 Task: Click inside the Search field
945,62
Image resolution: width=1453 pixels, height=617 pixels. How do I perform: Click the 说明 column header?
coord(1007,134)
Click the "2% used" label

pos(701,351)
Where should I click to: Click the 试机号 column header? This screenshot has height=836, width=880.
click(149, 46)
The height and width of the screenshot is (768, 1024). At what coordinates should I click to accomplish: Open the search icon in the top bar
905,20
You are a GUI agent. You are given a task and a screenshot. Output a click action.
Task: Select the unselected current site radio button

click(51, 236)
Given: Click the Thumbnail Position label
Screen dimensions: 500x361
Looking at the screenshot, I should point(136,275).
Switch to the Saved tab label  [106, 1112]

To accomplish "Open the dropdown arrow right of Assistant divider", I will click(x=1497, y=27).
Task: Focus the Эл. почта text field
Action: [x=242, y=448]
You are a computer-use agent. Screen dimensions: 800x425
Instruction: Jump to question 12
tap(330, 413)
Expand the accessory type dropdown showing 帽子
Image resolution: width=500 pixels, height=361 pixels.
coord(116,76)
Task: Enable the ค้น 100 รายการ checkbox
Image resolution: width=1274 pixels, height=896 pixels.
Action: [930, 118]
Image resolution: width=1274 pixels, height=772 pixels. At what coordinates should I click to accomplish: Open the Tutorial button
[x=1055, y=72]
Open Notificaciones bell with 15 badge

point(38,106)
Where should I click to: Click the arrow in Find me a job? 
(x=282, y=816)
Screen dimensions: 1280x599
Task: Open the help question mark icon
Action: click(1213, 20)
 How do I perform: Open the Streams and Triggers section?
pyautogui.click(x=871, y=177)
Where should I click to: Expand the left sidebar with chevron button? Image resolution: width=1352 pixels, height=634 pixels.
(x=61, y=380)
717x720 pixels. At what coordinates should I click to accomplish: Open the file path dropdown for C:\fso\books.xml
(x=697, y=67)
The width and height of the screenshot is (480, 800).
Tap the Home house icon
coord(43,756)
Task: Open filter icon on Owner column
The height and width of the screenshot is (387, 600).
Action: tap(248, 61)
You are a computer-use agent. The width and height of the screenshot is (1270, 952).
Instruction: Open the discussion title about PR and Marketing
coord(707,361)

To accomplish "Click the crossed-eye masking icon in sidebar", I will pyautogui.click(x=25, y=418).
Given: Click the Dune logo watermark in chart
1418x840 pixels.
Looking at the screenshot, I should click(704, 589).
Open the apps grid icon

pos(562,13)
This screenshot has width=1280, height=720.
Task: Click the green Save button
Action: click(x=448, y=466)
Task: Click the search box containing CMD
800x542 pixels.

→ **THE EXERCISE**: How many lines in the data above contain the string "arrow"? Reply with the number alone.

→ **OUTPUT BELOW**: 2